What fees are charged for American Express® Business Line of Credit loans?
Nerd Wallet cleared it up:
Pretty stupid AMEX can just plainly spell it out like Nerd Wallet.
@Jazee wrote:
@SouthJamaica wrote:I can't really answer any of your questions.
All I can say about it is:
1. I had the Amex "business line of credit"
2. IMHO it's completely fake; it's not a revolving line of credit at all, but a series of installment loans
3. The "fees" are wildly exorbitant.
On the fees, you are talking charges other than the interest. I think I read that somewhere that they may have account maintenance fees and/or origination fees - really lowers my opinion of AMEX if so.
No. They charge a fee in lieu of interest. But when you calculate the fee against the average outstanding balance, it comes out to a very high rate of interest.





























@Jazee wrote:I just read on MerchantMaverick.com:
"American Express Blueprint (formerly Kabbage) offers a business line of credit similar to Fundbox, but with a little more flexibility when it comes to term lengths. We appreciate that American Express doesn’t charge origination fees or maintenance fees, so you’ll only incur costs on the money you’re using, making American Express Blueprint a potentially cheaper option than Fundbox."
But this seems to contradict that unles the "fees" are the interest?
What fees are charged for American Express® Business Line of Credit loans?
Nerd Wallet cleared it up:
Instead of traditional interest, American Express charges monthly fees depending on your loan's term. Total monthly fees incurred over the loan term range are:
3% to 9% for six-month loans. 6% to 18% for 12-month loans. 9% to 27% for 18-month loans. 12% to 18% for 24-month loans.
No application fee, annual fee, monthly maintenance fee or origination fee. No prepayment penalty. Late payment and unsuccessful payment fees may apply based on the information in your loan agreement.Pretty stupid AMEX can just plainly spell it out like Nerd Wallet.
Basically I consider a fee of 18% of the loan amount to be a 36% APR, because over the course of the loan the average outstanding balance is half the loan amount. E.g., if you borrow $1000 for 12 months, the average outstanding balance (or principal amount) is $500, and the fee is a whopping $180. $180/$500=36%.





























@SouthJamaica wrote:
Basically I consider a fee of 18% of the loan amount to be a 36% APR, because over the course of the loan the average outstanding balance is half the loan amount. E.g., if you borrow $1000 for 12 months, the average outstanding balance (or principal amount) is $500, and the fee is a whopping $180. $180/$500=36%.
Yes, that is about par for the course for that type of unsecured LOC. Fundbox, Bluevine, OnDeck I believe all have much higher rates than a "traditional" business loan or line of credit for a large bank and especiall Credit Unions becuase they are relatively easier to qualify for.

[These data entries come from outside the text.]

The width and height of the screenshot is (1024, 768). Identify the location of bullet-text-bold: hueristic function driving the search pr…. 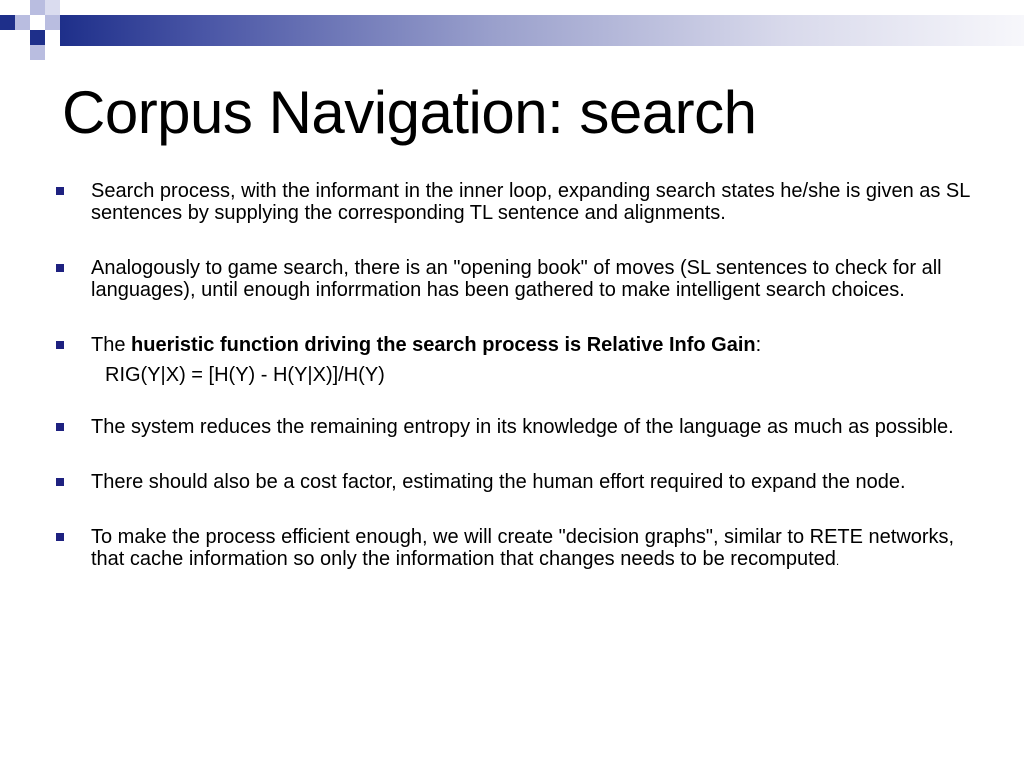
(444, 345).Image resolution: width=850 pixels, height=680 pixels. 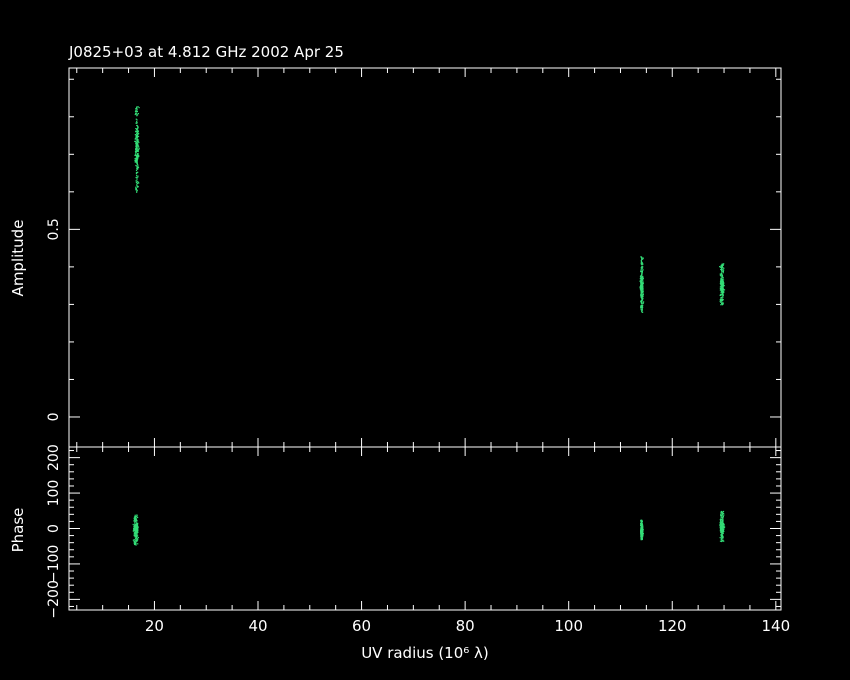 I want to click on phase-x-tick-label: 20, so click(x=154, y=626).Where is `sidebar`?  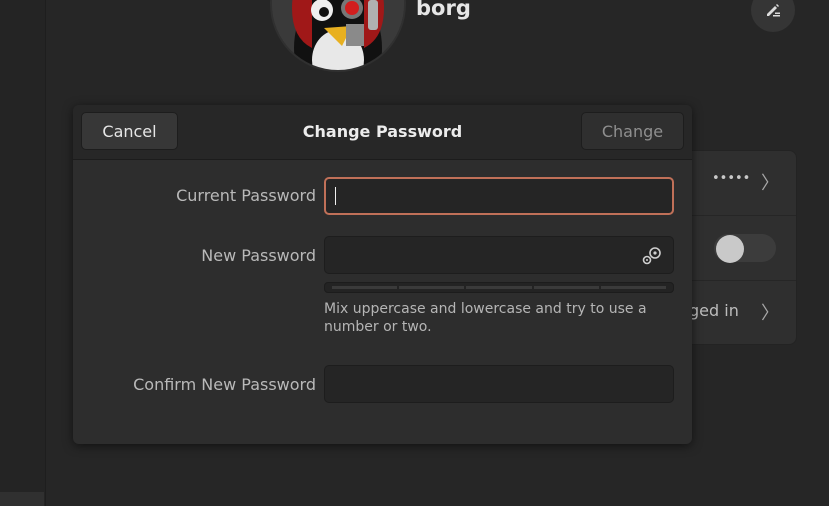 sidebar is located at coordinates (23, 253).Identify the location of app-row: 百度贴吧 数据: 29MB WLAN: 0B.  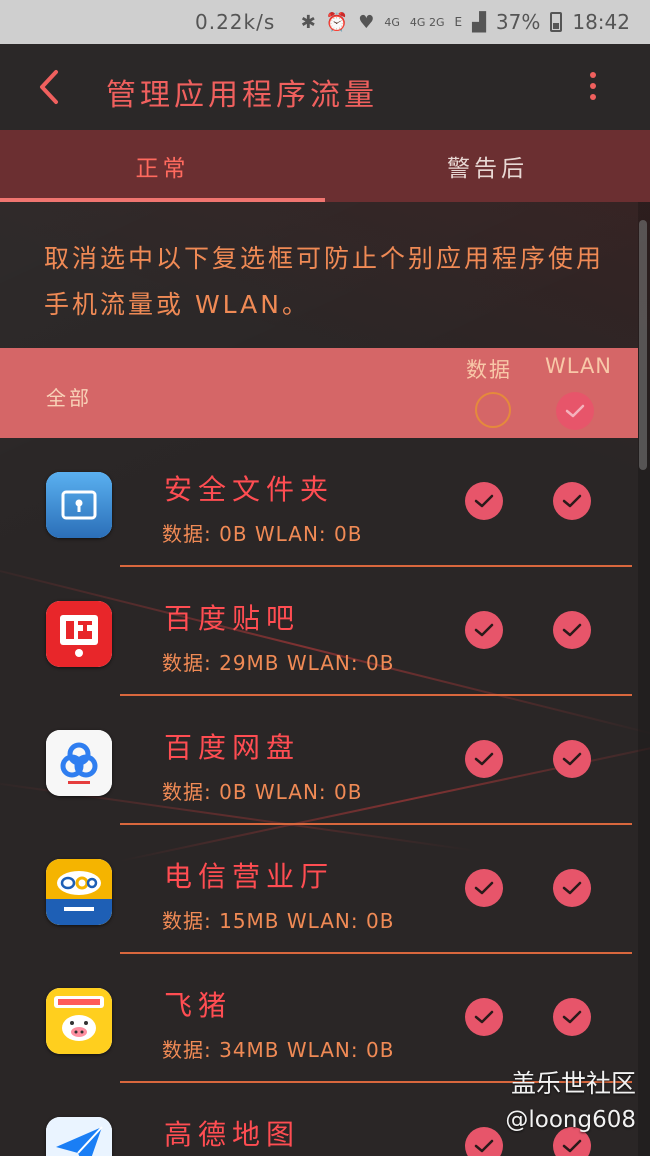
(319, 632). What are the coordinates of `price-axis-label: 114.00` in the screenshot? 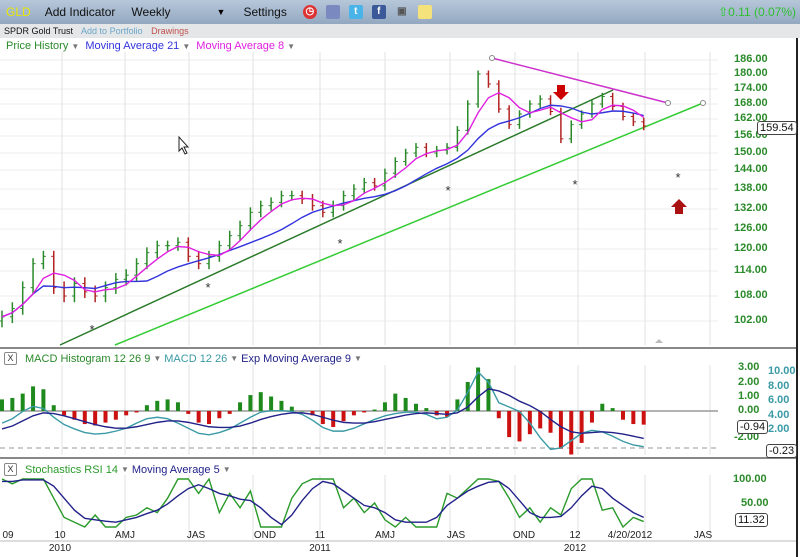 It's located at (751, 270).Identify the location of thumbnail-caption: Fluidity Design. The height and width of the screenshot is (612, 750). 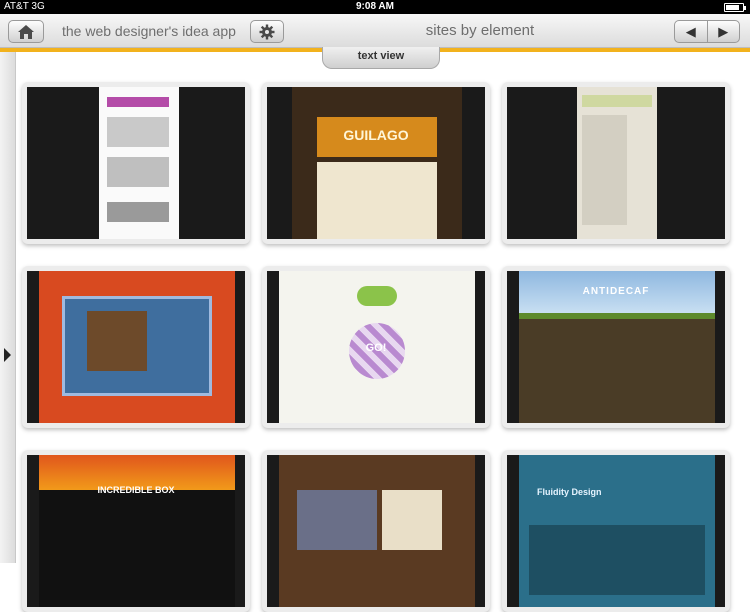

I just checked my Fundbox account, to borrow $3500 for 12 months it ends up being a 27% APR. To borrow for 24-weeks, just shy of 6 months it's 8.9% so roughly about 18% APR. I'm surprised as I thought Fundbox was going to be on the higher side of all those LOCs but AMEX makes it look like a bargain. Fundbox though charges the bulk of the interest in the first third or so of the payments. So if you were doing a lot of short term loans and paying them off early, AMEX would come out cheaper.